> **Directions**
Down to the last line, the material below should be reproduced exactly.
........
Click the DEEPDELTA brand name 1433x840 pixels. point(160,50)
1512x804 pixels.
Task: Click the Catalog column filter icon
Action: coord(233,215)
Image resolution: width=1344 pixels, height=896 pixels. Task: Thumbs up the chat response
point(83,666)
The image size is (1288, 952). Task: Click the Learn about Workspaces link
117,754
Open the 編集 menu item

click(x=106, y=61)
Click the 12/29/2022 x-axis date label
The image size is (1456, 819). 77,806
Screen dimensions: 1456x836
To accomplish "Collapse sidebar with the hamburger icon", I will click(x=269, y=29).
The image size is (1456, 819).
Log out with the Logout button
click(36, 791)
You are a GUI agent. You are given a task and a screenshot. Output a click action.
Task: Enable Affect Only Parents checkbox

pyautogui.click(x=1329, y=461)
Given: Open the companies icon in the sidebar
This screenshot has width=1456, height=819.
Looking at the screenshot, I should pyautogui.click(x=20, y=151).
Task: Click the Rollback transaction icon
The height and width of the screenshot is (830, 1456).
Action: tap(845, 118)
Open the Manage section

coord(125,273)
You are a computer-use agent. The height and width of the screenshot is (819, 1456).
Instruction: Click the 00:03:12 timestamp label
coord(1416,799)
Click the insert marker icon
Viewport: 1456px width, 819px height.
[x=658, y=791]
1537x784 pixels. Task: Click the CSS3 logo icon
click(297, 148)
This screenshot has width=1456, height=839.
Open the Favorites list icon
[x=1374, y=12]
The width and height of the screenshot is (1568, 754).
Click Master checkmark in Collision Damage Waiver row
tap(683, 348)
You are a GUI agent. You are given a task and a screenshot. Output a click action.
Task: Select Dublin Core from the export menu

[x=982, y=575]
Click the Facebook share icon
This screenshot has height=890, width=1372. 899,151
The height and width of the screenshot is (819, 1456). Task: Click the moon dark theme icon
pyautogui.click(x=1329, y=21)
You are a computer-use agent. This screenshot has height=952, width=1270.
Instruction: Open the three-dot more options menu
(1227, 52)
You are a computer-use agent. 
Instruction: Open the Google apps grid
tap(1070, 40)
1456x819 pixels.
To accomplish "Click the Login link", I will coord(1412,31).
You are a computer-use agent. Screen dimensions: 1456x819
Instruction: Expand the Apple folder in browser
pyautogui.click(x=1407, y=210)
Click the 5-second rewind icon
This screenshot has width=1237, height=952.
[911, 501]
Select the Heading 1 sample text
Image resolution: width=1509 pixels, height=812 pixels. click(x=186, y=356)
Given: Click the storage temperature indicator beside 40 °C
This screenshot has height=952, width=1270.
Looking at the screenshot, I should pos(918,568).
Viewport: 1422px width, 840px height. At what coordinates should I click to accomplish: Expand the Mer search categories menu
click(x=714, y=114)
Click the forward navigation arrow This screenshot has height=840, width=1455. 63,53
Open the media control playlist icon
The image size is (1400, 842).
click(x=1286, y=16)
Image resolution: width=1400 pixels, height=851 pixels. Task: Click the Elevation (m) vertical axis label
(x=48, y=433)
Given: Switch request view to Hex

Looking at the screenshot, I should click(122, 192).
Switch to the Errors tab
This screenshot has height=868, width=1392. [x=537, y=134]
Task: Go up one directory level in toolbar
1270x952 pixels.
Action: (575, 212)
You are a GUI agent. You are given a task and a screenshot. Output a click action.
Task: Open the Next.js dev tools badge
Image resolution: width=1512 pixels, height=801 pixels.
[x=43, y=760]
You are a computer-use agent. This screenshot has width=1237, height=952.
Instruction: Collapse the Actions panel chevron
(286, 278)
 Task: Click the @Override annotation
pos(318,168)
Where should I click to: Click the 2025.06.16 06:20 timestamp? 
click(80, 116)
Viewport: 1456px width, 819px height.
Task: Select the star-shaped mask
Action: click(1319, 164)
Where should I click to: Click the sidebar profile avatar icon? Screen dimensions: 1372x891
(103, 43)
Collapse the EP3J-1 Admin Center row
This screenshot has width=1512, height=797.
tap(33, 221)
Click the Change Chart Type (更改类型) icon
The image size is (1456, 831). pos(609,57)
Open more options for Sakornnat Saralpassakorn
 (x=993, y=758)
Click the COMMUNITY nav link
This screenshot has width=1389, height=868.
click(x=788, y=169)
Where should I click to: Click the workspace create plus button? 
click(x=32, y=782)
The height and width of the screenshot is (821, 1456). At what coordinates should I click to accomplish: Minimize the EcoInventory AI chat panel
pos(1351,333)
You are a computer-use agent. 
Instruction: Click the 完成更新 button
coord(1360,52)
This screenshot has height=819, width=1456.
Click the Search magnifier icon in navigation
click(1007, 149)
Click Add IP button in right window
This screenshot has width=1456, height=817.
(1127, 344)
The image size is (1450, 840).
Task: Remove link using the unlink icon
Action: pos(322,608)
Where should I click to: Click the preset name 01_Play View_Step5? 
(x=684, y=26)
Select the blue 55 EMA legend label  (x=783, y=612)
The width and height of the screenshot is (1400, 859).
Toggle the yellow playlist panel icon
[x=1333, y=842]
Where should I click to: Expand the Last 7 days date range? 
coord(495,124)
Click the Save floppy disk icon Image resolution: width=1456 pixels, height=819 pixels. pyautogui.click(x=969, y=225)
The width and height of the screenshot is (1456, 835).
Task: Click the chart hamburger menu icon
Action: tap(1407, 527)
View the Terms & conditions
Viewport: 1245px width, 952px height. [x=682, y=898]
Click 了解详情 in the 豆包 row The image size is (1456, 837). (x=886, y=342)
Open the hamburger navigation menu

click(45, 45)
........
> **Answer to the exercise**
Click the DEEPDELTA brand name 1433x840 pixels. point(160,50)
1512x804 pixels.
Task: Click the Catalog column filter icon
Action: coord(233,215)
Image resolution: width=1344 pixels, height=896 pixels. Task: Thumbs up the chat response
point(83,666)
The image size is (1288, 952). Task: Click the Learn about Workspaces link
117,754
Open the 編集 menu item

click(x=106, y=61)
Click the 12/29/2022 x-axis date label
The image size is (1456, 819). 77,806
Screen dimensions: 1456x836
To accomplish "Collapse sidebar with the hamburger icon", I will click(x=269, y=29).
The image size is (1456, 819).
Log out with the Logout button
click(36, 791)
You are a GUI agent. You are given a task and a screenshot. Output a click action.
Task: Enable Affect Only Parents checkbox

pyautogui.click(x=1329, y=461)
Given: Open the companies icon in the sidebar
This screenshot has width=1456, height=819.
Looking at the screenshot, I should pyautogui.click(x=20, y=151).
Task: Click the Rollback transaction icon
The height and width of the screenshot is (830, 1456).
Action: tap(845, 118)
Open the Manage section

coord(125,273)
You are a computer-use agent. The height and width of the screenshot is (819, 1456).
Instruction: Click the 00:03:12 timestamp label
coord(1416,799)
Click the insert marker icon
Viewport: 1456px width, 819px height.
[x=658, y=791]
1537x784 pixels. Task: Click the CSS3 logo icon
click(297, 148)
This screenshot has width=1456, height=839.
Open the Favorites list icon
[x=1374, y=12]
The width and height of the screenshot is (1568, 754).
Click Master checkmark in Collision Damage Waiver row
tap(683, 348)
You are a GUI agent. You are given a task and a screenshot. Output a click action.
Task: Select Dublin Core from the export menu

[x=982, y=575]
Click the Facebook share icon
This screenshot has height=890, width=1372. 899,151
The height and width of the screenshot is (819, 1456). Task: Click the moon dark theme icon
pyautogui.click(x=1329, y=21)
You are a computer-use agent. This screenshot has height=952, width=1270.
Instruction: Open the three-dot more options menu
(1227, 52)
You are a computer-use agent. 
Instruction: Open the Google apps grid
tap(1070, 40)
1456x819 pixels.
To accomplish "Click the Login link", I will coord(1412,31).
You are a computer-use agent. Screen dimensions: 1456x819
Instruction: Expand the Apple folder in browser
pyautogui.click(x=1407, y=210)
Click the 5-second rewind icon
This screenshot has width=1237, height=952.
[911, 501]
Select the Heading 1 sample text
Image resolution: width=1509 pixels, height=812 pixels. click(x=186, y=356)
Given: Click the storage temperature indicator beside 40 °C
This screenshot has height=952, width=1270.
Looking at the screenshot, I should pos(918,568).
Viewport: 1422px width, 840px height. At what coordinates should I click to accomplish: Expand the Mer search categories menu
click(x=714, y=114)
Click the forward navigation arrow This screenshot has height=840, width=1455. 63,53
Open the media control playlist icon
The image size is (1400, 842).
click(x=1286, y=16)
Image resolution: width=1400 pixels, height=851 pixels. Task: Click the Elevation (m) vertical axis label
(x=48, y=433)
Given: Switch request view to Hex

Looking at the screenshot, I should click(122, 192).
Switch to the Errors tab
This screenshot has height=868, width=1392. [x=537, y=134]
Task: Go up one directory level in toolbar
1270x952 pixels.
Action: (575, 212)
You are a GUI agent. You are given a task and a screenshot. Output a click action.
Task: Open the Next.js dev tools badge
Image resolution: width=1512 pixels, height=801 pixels.
[x=43, y=760]
You are a computer-use agent. This screenshot has width=1237, height=952.
Instruction: Collapse the Actions panel chevron
(286, 278)
 Task: Click the @Override annotation
pos(318,168)
Where should I click to: Click the 2025.06.16 06:20 timestamp? 
click(80, 116)
Viewport: 1456px width, 819px height.
Task: Select the star-shaped mask
Action: click(1319, 164)
Where should I click to: Click the sidebar profile avatar icon? Screen dimensions: 1372x891
(103, 43)
Collapse the EP3J-1 Admin Center row
This screenshot has width=1512, height=797.
tap(33, 221)
Click the Change Chart Type (更改类型) icon
The image size is (1456, 831). pos(609,57)
Open more options for Sakornnat Saralpassakorn
 (x=993, y=758)
Click the COMMUNITY nav link
This screenshot has width=1389, height=868.
click(x=788, y=169)
Where should I click to: Click the workspace create plus button? 
click(x=32, y=782)
The height and width of the screenshot is (821, 1456). At what coordinates should I click to accomplish: Minimize the EcoInventory AI chat panel
pos(1351,333)
You are a computer-use agent. 
Instruction: Click the 完成更新 button
coord(1360,52)
This screenshot has height=819, width=1456.
Click the Search magnifier icon in navigation
click(1007, 149)
Click Add IP button in right window
This screenshot has width=1456, height=817.
(1127, 344)
The image size is (1450, 840).
Task: Remove link using the unlink icon
Action: pos(322,608)
Where should I click to: Click the preset name 01_Play View_Step5? 
(x=684, y=26)
Select the blue 55 EMA legend label  (x=783, y=612)
The width and height of the screenshot is (1400, 859).
Toggle the yellow playlist panel icon
[x=1333, y=842]
Where should I click to: Expand the Last 7 days date range? 
coord(495,124)
Click the Save floppy disk icon Image resolution: width=1456 pixels, height=819 pixels. pyautogui.click(x=969, y=225)
The width and height of the screenshot is (1456, 835).
Task: Click the chart hamburger menu icon
Action: tap(1407, 527)
View the Terms & conditions
Viewport: 1245px width, 952px height. [x=682, y=898]
Click 了解详情 in the 豆包 row The image size is (1456, 837). (x=886, y=342)
Open the hamburger navigation menu

click(45, 45)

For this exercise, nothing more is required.